#### INSTRUCTIONS TO FOLLOW
Please convert the data into a two-column CSV with the headers "request" and "response", one row per item, starting at the line containing "cold [223, 983]" and ending at the end of the data. Put each field in quotation marks, replace line breaks with spaces, and leave out the pictures.

#### AVAILABLE RECORDS
-=-=-=-=-

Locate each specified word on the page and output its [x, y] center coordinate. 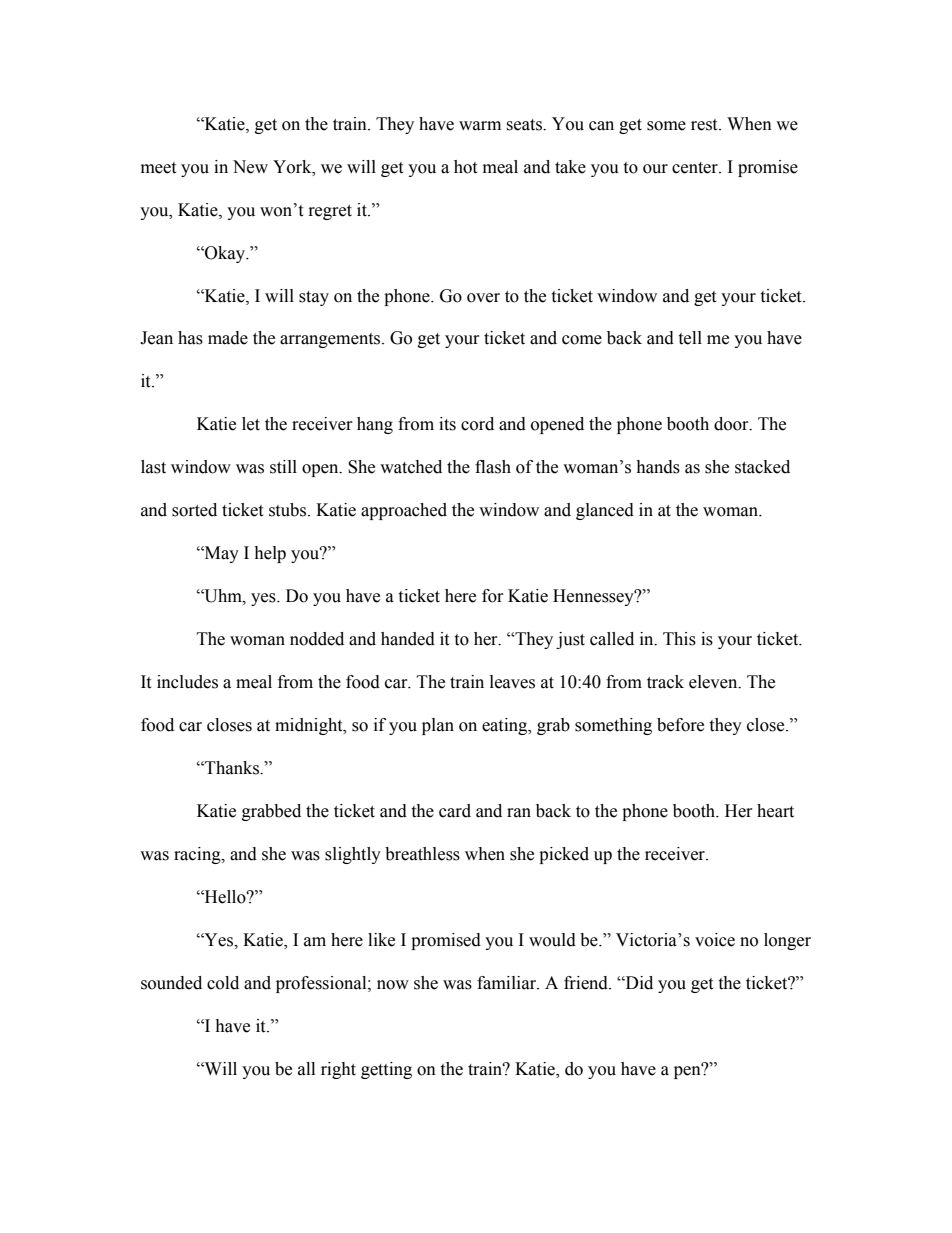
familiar [507, 983]
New [250, 167]
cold [223, 983]
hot [465, 167]
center [696, 168]
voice [715, 940]
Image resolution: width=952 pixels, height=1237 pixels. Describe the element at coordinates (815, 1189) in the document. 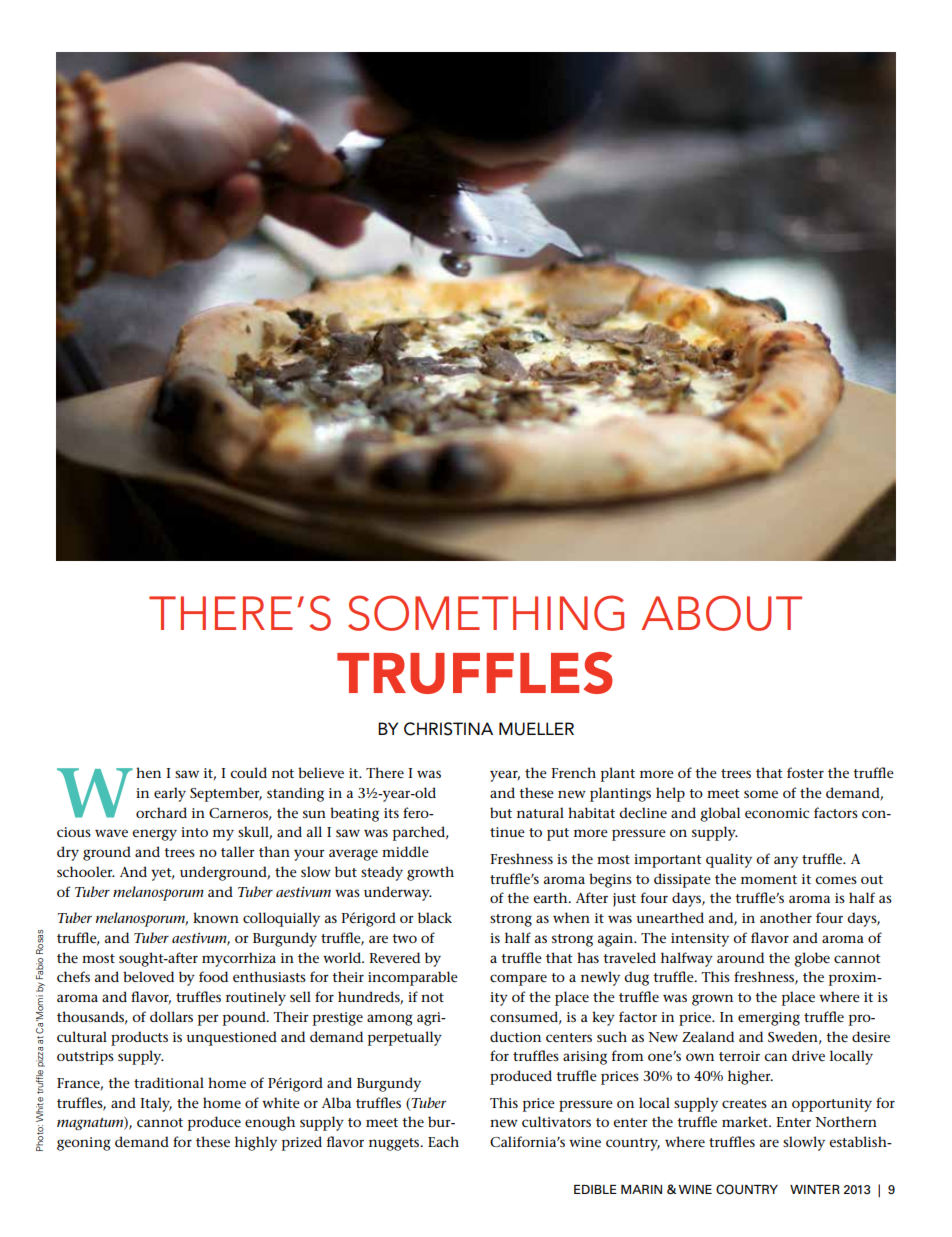

I see `WINTER` at that location.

-=-=-=-=-

#### TASK OUTPUT
request,response
"cold","[223, 983]"
"hot","[465, 167]"
"center","[696, 168]"
"voice","[715, 940]"
"Image resolution: width=952 pixels, height=1237 pixels. Describe the element at coordinates (815, 1189) in the document.","I see `WINTER` at that location."